*任务目标*: 改写这篇 Redis 队列消费测试文本中从“mob6454cc714ea1 2023-07-13 11:13:50”开始、到“被设置为线程数量作为默认值。”结束的部分，把其中的“小任务”一律换成“子任务”。

*文本段落*:
============

Redis消费队列 redis 队列定时消费

转载

mob6454cc714ea1 2023-07-13 11:13:50

文章标签 Redis消费队列 redis 慢消费 redis System List 文章分类 Redis 数据库

测试目的

本次测试目的是消费 Redis List类型里的数据以各种方式来快速消费，得到最佳消费方式。消费框架为 spring boot，消费工具库为 lettuce，结合redisredisTemplate 的 api 来载入和消费数据，消费数据量分别为 1.5w、2w、10w。消费数据会提前加载到 Redis list 中，消费api 为 redisredisTemplate.opsForList().rightPop(key, Duration.ofSeconds(3))，该api 被封装为 redisSdk.LRightPopBlock(key,second)。

使用 ForkJoinPool 的方式测试

ForkJoinPool 的优势在于，可以充分利用多cpu，多核cpu的优势，把一个任务拆分成多个“小任务”，把多个“小任务”放到多个处理器核心上并行执行；当多个“小任务”执行完成之后，再将这些执行结果合并起来即可。线程的数量是通过构造函数传入，如果没有向构造函数中传入希望的线程数量，那么当前计算机可用的CPU数量会被设置为线程数量作为默认值。

测试机配置

CPU 类型

基准速度

系统类型

内存

内核

逻辑CPU

Intel(R) Core(TM) i7-8565U CPU @ 1.80GHz

1.99 GHz

64位

单线程测试

单线程不存在 ForkJoinPool 的方式，所以这里没用到。

============

*原始数据*:
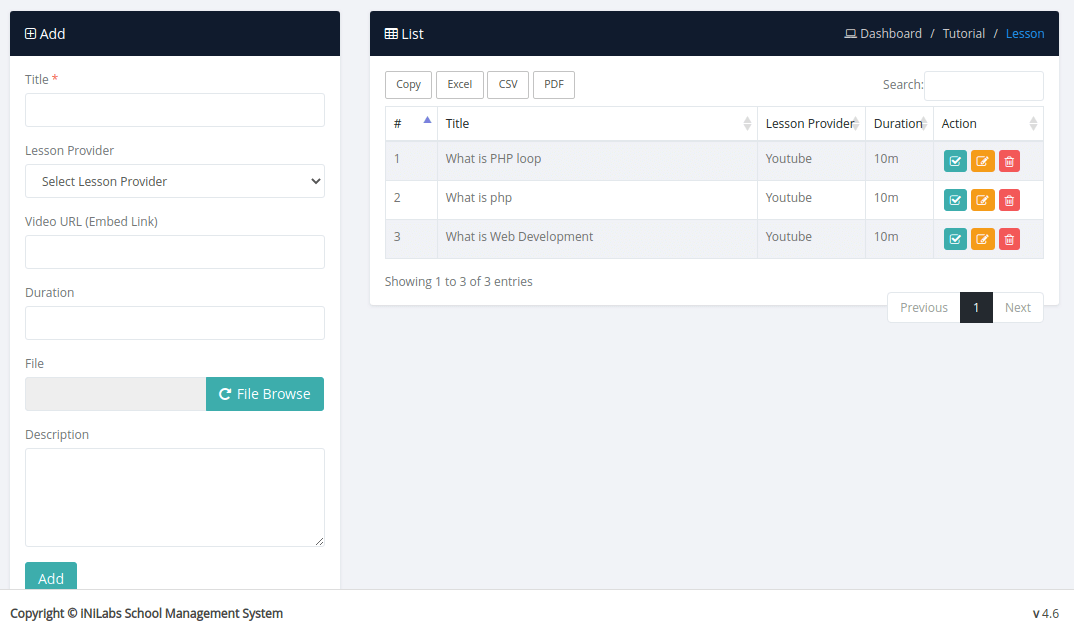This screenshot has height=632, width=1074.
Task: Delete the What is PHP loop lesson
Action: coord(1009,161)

============

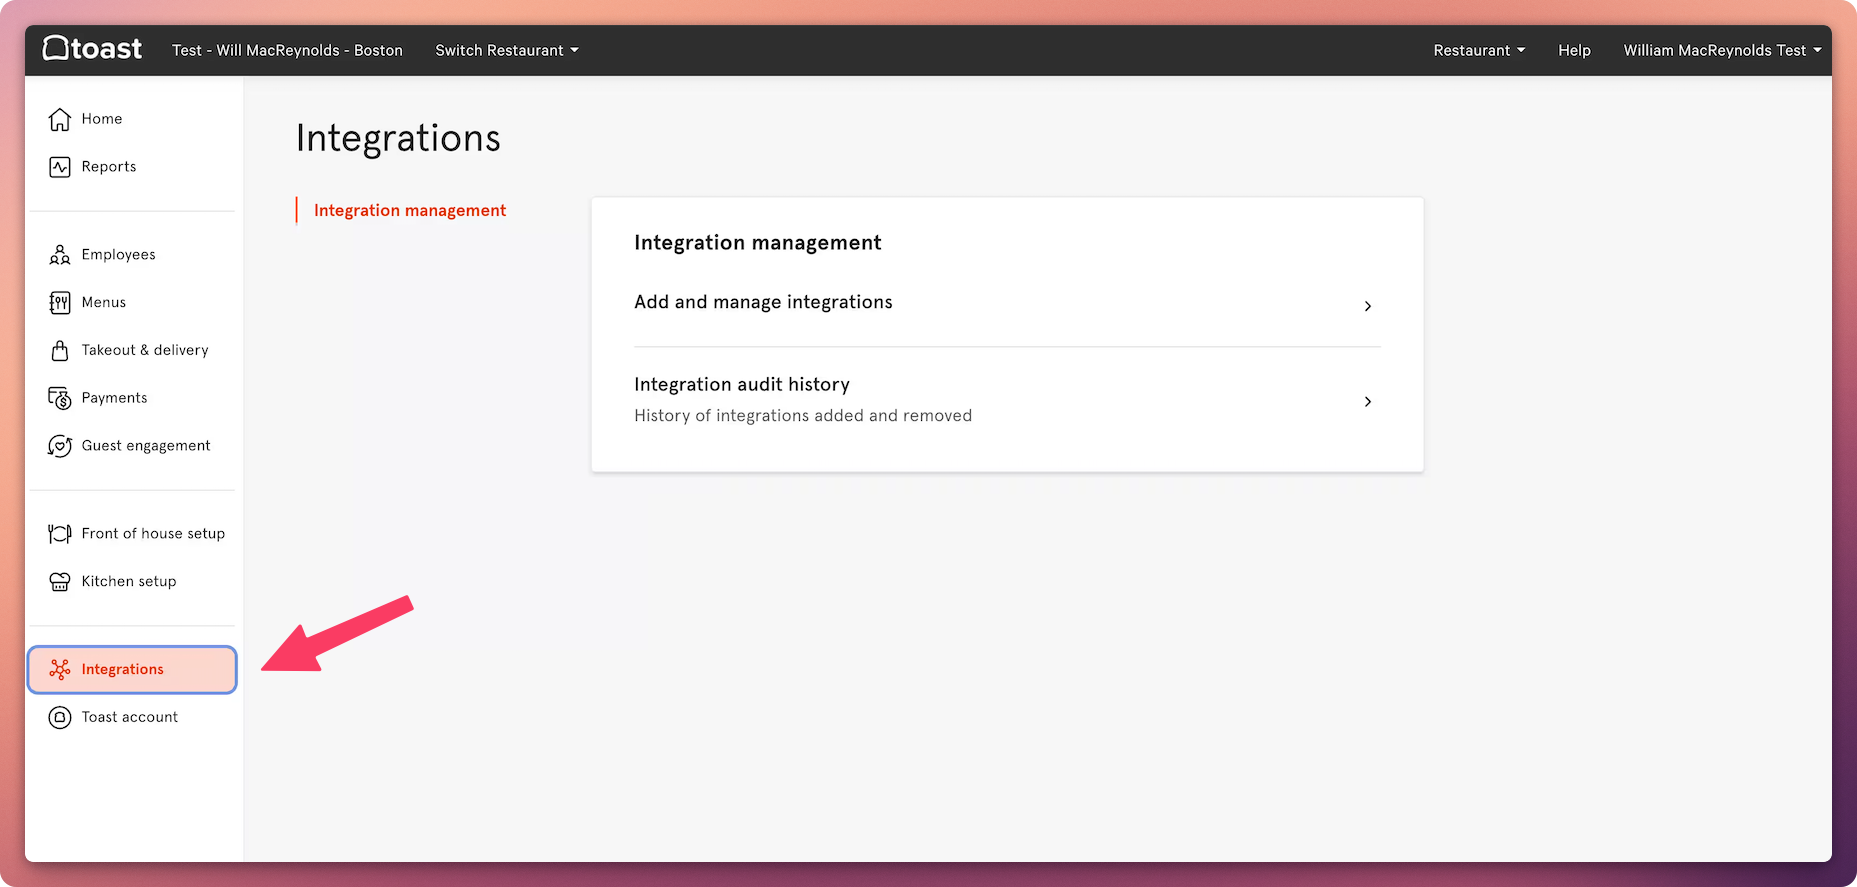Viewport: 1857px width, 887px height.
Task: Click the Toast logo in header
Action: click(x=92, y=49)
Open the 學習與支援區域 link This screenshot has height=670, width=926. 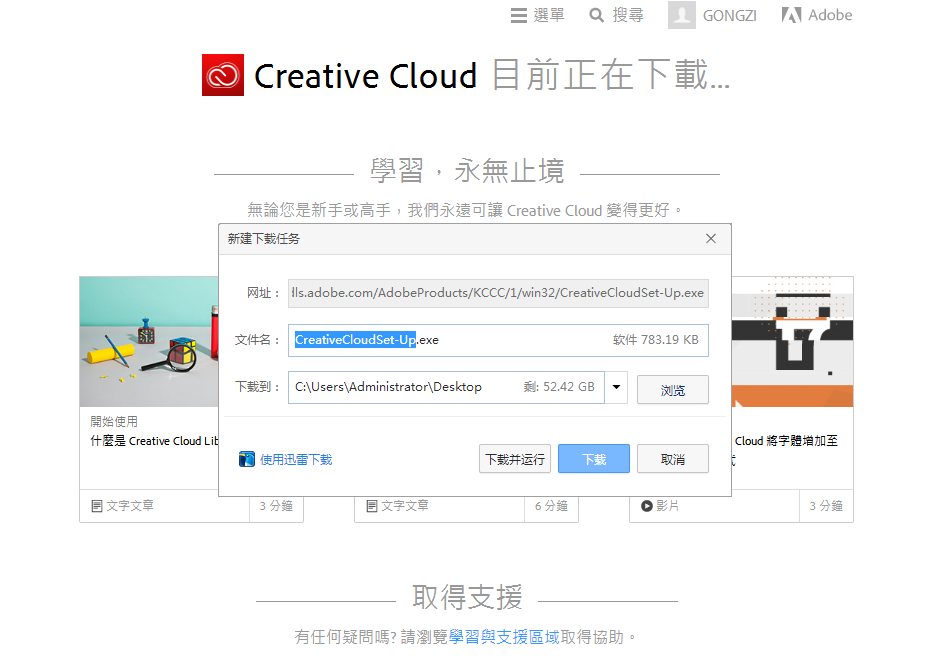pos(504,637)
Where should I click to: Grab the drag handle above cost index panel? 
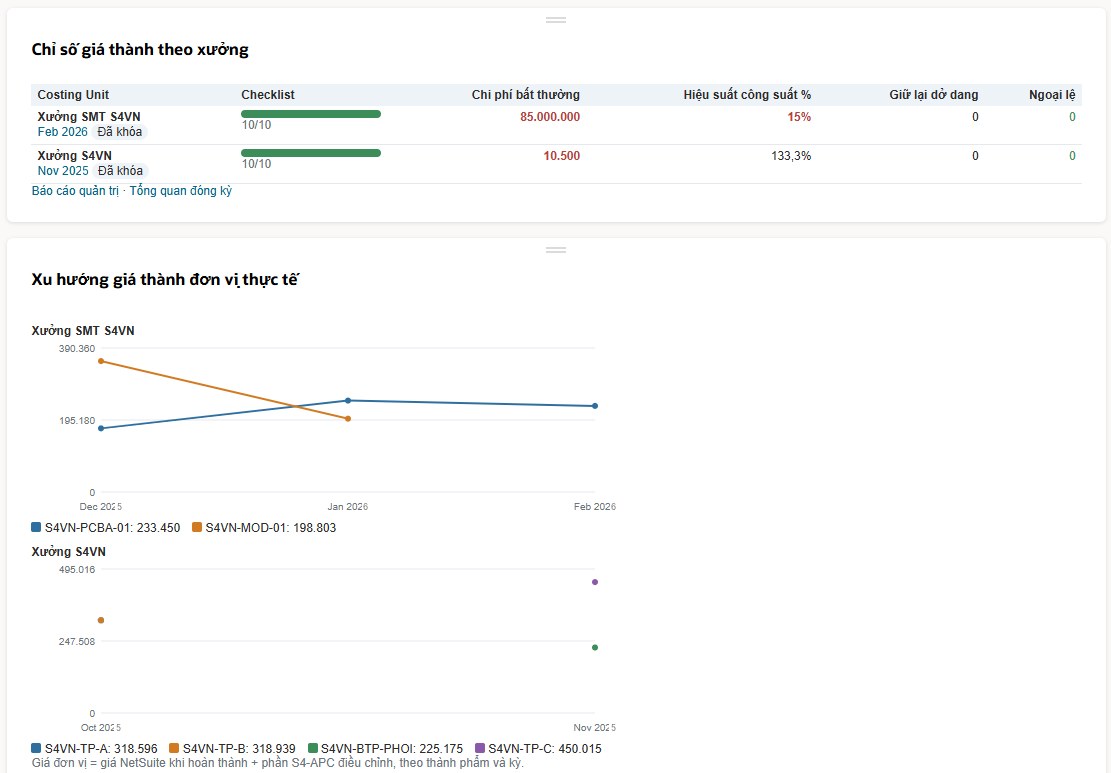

============

*本题解答*:
mob6454cc714ea1 2023-07-13 11:13:50

文章标签 Redis消费队列 redis 慢消费 redis System List 文章分类 Redis 数据库

测试目的

本次测试目的是消费 Redis List类型里的数据以各种方式来快速消费，得到最佳消费方式。消费框架为 spring boot，消费工具库为 lettuce，结合redisredisTemplate 的 api 来载入和消费数据，消费数据量分别为 1.5w、2w、10w。消费数据会提前加载到 Redis list 中，消费api 为 redisredisTemplate.opsForList().rightPop(key, Duration.ofSeconds(3))，该api 被封装为 redisSdk.LRightPopBlock(key,second)。

使用 ForkJoinPool 的方式测试

ForkJoinPool 的优势在于，可以充分利用多cpu，多核cpu的优势，把一个任务拆分成多个“子任务”，把多个“子任务”放到多个处理器核心上并行执行；当多个“子任务”执行完成之后，再将这些执行结果合并起来即可。线程的数量是通过构造函数传入，如果没有向构造函数中传入希望的线程数量，那么当前计算机可用的CPU数量会被设置为线程数量作为默认值。